Higher Methylation Levels in Gastric Mucosae Significantly Correlate With Higher Risk of Gastric Cancers


Higher Methylation Levels in Gastric Mucosae Significantly Correlate With Higher Risk of Gastric Cancers

Takeshi Nakajima et al. Cancer Epidemiol Biomarkers Prev.


Background: Helicobacter pylori infection potently induces methylation of CpG islands in gastric mucosae, which is considered to decrease to a certain level after active H. pylori infection discontinues. Noncancerous gastric mucosae of H. pylori-negative cases with a gastric cancer had higher methylation levels than those of H. pylori-negative healthy individuals.

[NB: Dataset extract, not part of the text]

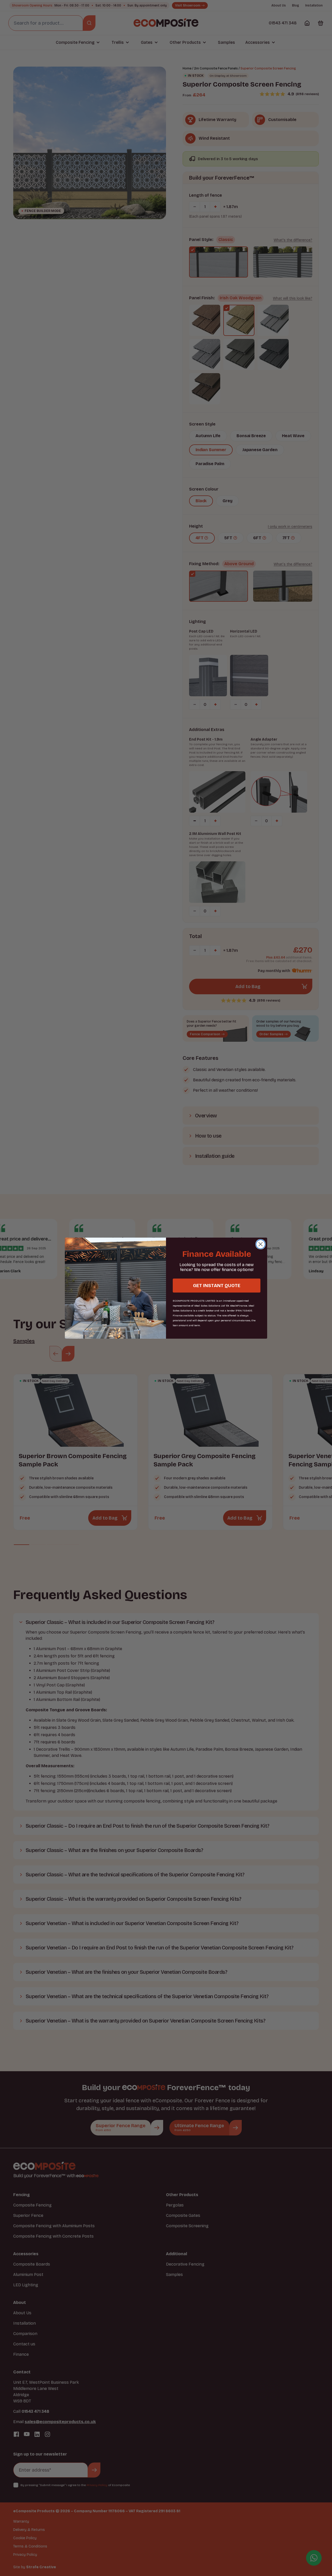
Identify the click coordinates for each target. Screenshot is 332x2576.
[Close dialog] (260, 1244)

Here, using cases with multiple gastric cancers, we analyzed whether the higher methylation levels correlated with the higher risk of gastric cancers.

Methods: Twenty-six healthy volunteers (HV), 30 cases with a single well-differentiated gastric cancer (S cases), and 32 cases with multiple well-differentiated gastric cancers (M cases) were recruited. H. pylori infection status was analyzed by the culture method. Methylation levels were quantified by real-time methylation-specific PCR of seven CpG islands.

Results: In H. pylori-negative individuals, significant increasing trends were present in the order of HV, S cases, and M cases for FLNc and HAND1 methylation levels (P < 0.01, Spearman's rank-order test). Furthermore, the FLNc methylation level of M cases was significantly higher than that of S cases (P < 0.01, t test). Even adjusted by the extent of gastric atrophy, the FLNc methylation level retained a significant increasing trend (P = 0.03). In contrast, methylation levels in H. pylori-positive individuals were increased to various degrees in all the three groups.

Conclusions: In H. pylori-negative individuals, methylation levels in gastric mucosae significantly increased in cases with a single gastric cancer and more in cases with multiple gastric cancers. Quantitative analysis of methylation levels is a promising risk marker for gastric cancers.